BRATTLEBORO — Without cause, tenants can be evicted from their residences with proper notice.
"This is happening so much more than it has in years before," Marta Gossage of Brattleboro said. "When you understand how often it's happening and the demographic it's affecting, it's just breathtaking."
Gossage submitted a petition to trigger the March 7 vote for Brattleboro residents to decide if they want to require just-cause evictions in town. Public hearings will be held 6:15 p.m. Friday, Feb. 3, in the Select Board Meeting Room in the Municipal Center and 6:15 p.m., Tuesday, Feb. 7, in the same place.
The proposed charter amendment would protect tenants from eviction without "just cause" such as a breach of a written rental agreement, violation of state laws regarding tenant obligations in rental agreements, non-payment of rent and a tenant's failure to accept written, reasonable good faith renewal terms. It "excludes from ‘just cause’ the expiration of a rental agreement as sole grounds for termination of tenancy."
Gossage said her group chose to exempt owner-occupied duplexes and triplexes, accessory dwelling units (ADU), and sublets or rooms in owner-occupied homes in their proposal because they don't want to impede people from making ADUs or offering rooms in their homes.
"We wanted to be very aware of the ecosystem, where we didn't want to inhibit new housing units from being created," she said, noting how those in the substance use recovery community heavily rely on the type of housing that would be exempted from the proposed charter amendment.
The group also tried to think of ways landlords might effectively evict someone. Substantial rent increases could be one avenue.
So, the proposal calls for a 12 percent cap on rent increases.
"This is not meant to be a standalone rent stabilization because those things are mostly done at the 5 percent caps and what not," Gossage said, calling the proposed figure "extremely generous" as other caps tend to be about 5 or 10 percent.
Gossage said she got involved in the effort through an initiative organized by Rights & Democracy "but my interest in the subject matter preceded that."
About a year ago, a friend called crying. She told Gossage she received a 60-day notice from her landlord to vacate her Brattleboro residence.
"And that shocked me," Gossage said. "She was in that neighborhood for like 10 years and in that apartment for about seven years and she was a fixture here in Brattleboro."
Gossage said her friend worked in various jobs and "was not somebody you would think would be evicted." When her friend called Vermont Legal Aid, she found out the eviction was legal.
Gossage estimated the process of finding housing took about five-and-a-half months and resulted in the friend having to move to Putney.
"All of her life, all of her support system was in walkable downtown Brattleboro," Gossage said. "Now, it costs her so much more time and gas to get to and from work. She's not with her friends. She's isolated."

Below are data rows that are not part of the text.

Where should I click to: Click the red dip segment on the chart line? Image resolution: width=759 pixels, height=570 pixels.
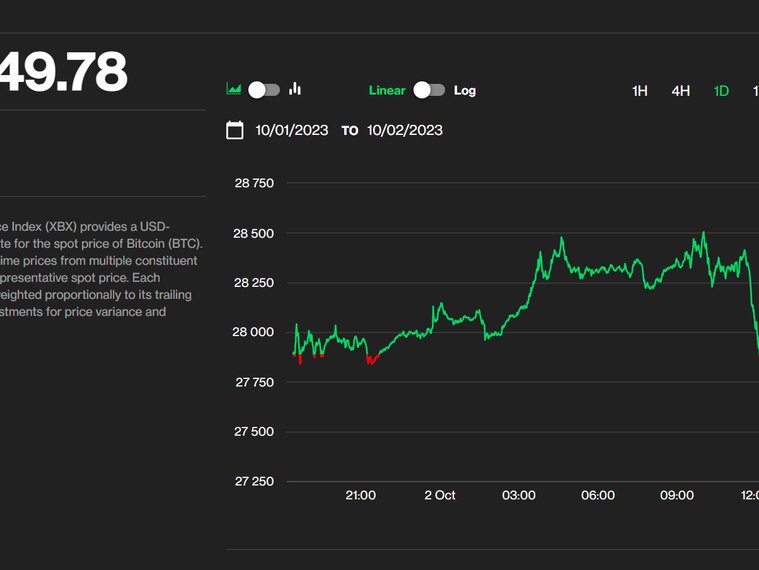pos(371,360)
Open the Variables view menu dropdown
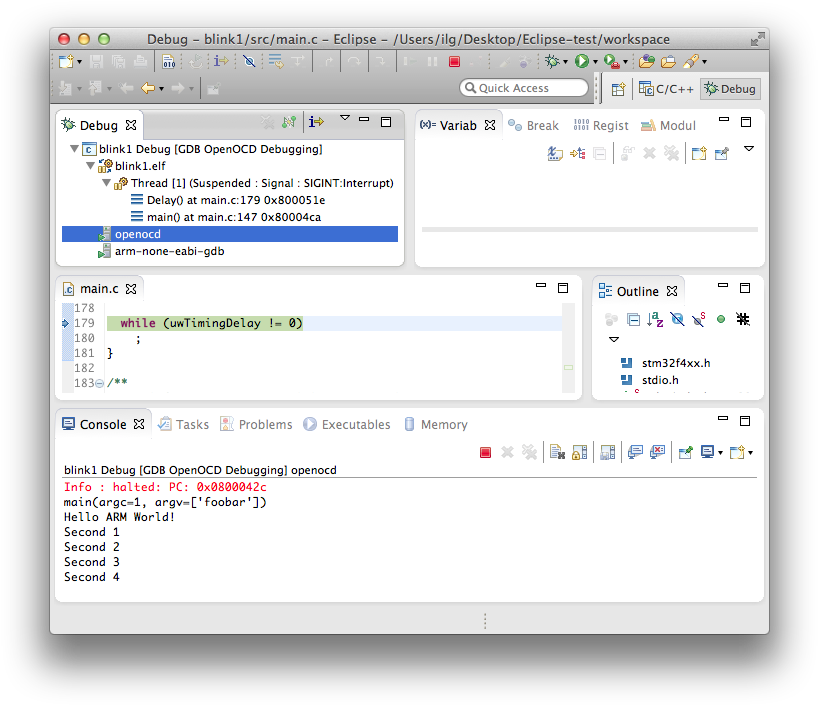 click(748, 149)
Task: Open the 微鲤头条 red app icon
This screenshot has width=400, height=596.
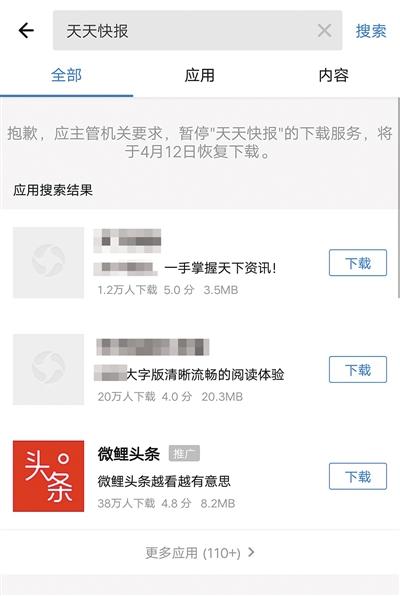Action: (48, 476)
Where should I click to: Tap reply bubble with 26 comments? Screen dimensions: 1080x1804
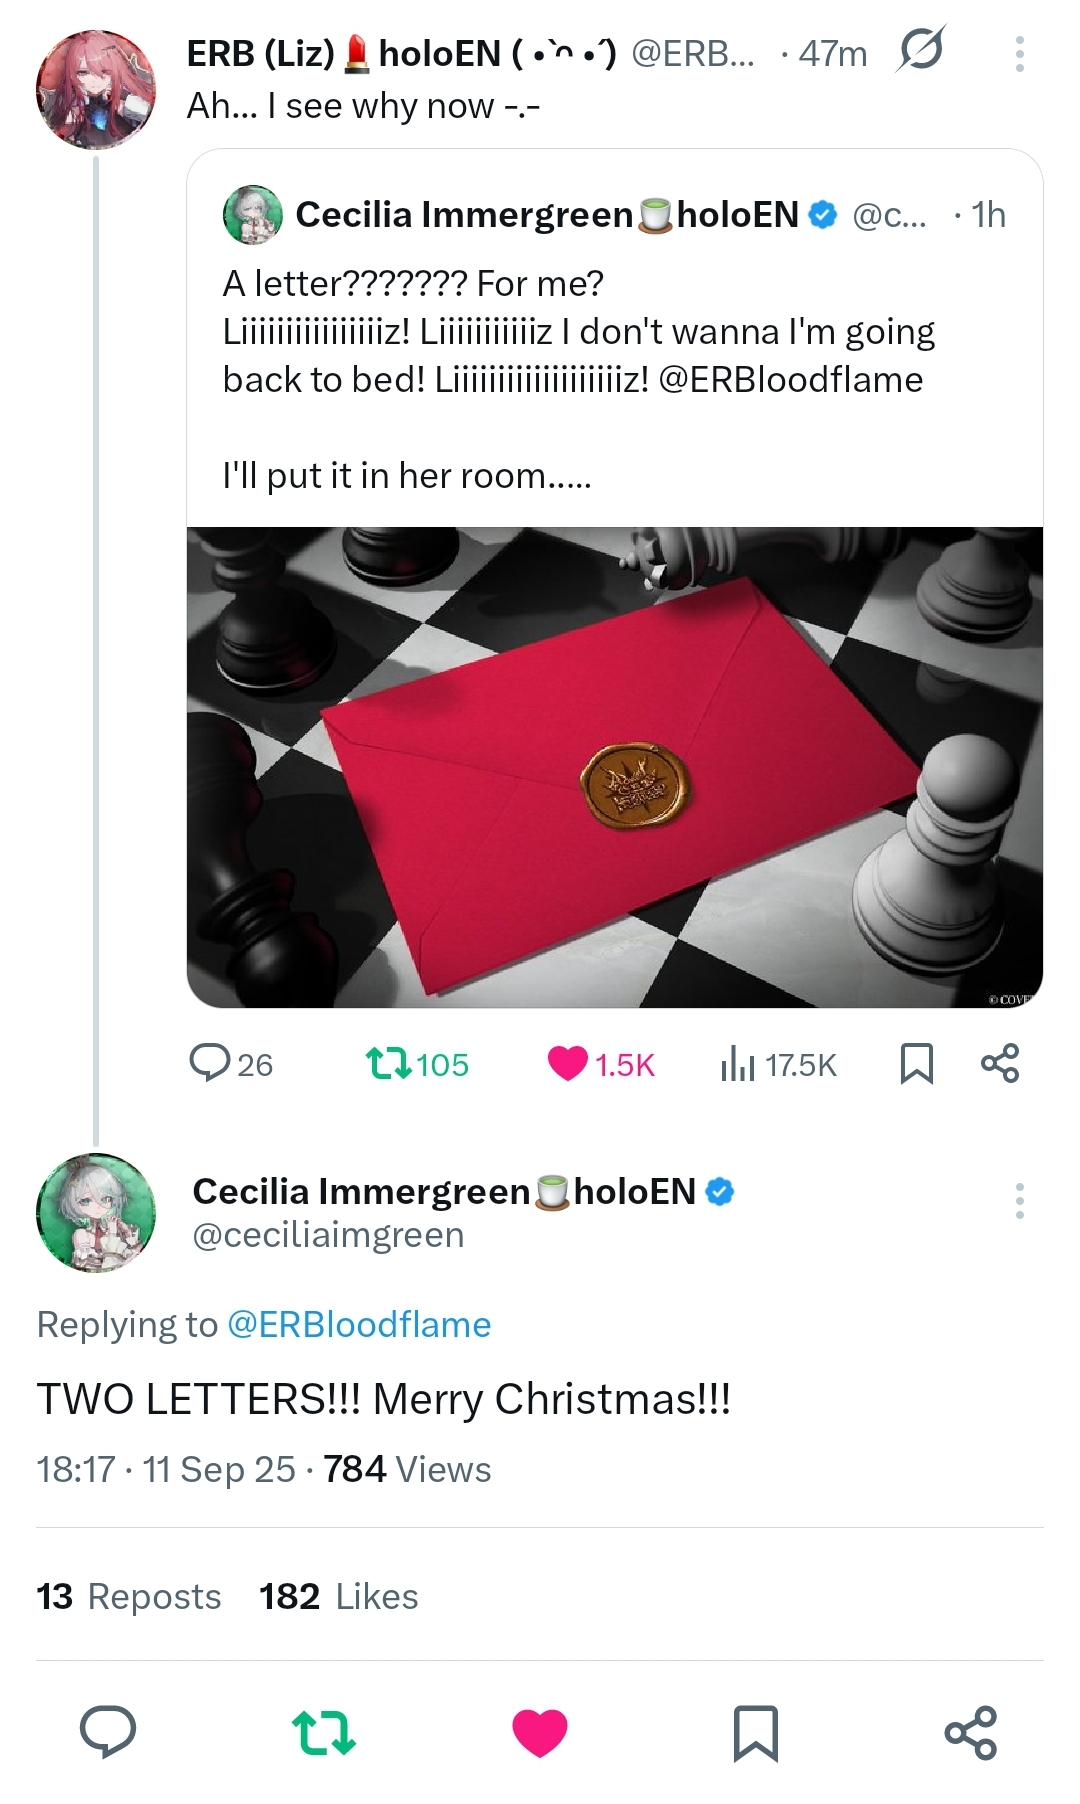coord(231,1064)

Gossage described how her friend overstayed the eviction notice, which created fear and stress, and sought housing by placing flyers on bulletin boards in public spaces.
"So obviously my heart was hurting really, really bad, just watching her cry," Gossage said. "There was a change in her personality, just trauma."
A part of Rights & Democracy for about six or seven years now, Gossage wrote "housing" when she participated in a survey asking members about their interests. Then she was connected with the housing justice coordinator for the group and became involved in just-cause initiatives.
Several people were part of the local effort including Ann Zimmerman and Legal Aid attorney Zoe Cunningham-Cook. Gossage is aware of similar efforts occurring in about a dozen other communities across Vermont including Barre, Hartford, Montpelier and Winooski.
About two years ago, the Burlington City Council approved a just-cause eviction measure. However, the House of Representatives couldn't get enough votes to override Gov. Phil Scott's veto.
With changes in the Democratic and Progressive caucuses, Gossage's group believes a charter amendment for Brattleboro could survive a veto. They're also drumming up support from Windham County lawmakers.
"It's a little different landscape," Gossage said, "and just-cause is gaining popularity across the nation and Vermont."
Her group collected 478 signatures, the exact number needed to trigger a ballot vote. That represents 5 percent of the voter checklist.
About 50 percent of Brattleboro residents rent housing, Gossage said.
"All of us work a full-time job or more, and have families and obligations, and life's not great for us," she said. "So it's been a really frustrating experience to try and organize when there isn't emotional cognitive bandwidth available to those most affected."
Her group is looking for people to speak at the upcoming hearings and promote the March 7 vote. They can be reached at email@example.com.
Town Clerk Hilary Francis said the Select Board is required to hold two public hearings any time a charter change is proposed via the petition process. The first must occur within at least 30 days of the vote and the second needs to happen within 10 days of the first hearing.
"Because the State of Vermont’s termination of tenancy clauses are encoded in a state statute, including no-cause eviction, we require permission from the state legislature to allow the Town of Brattleboro to create the ordinance, which will involve a change to the town charter," states an information sheet provided by Gossage. "Having many towns request this together will hopefully show the state that [just-cause eviction] is something many Vermonters want."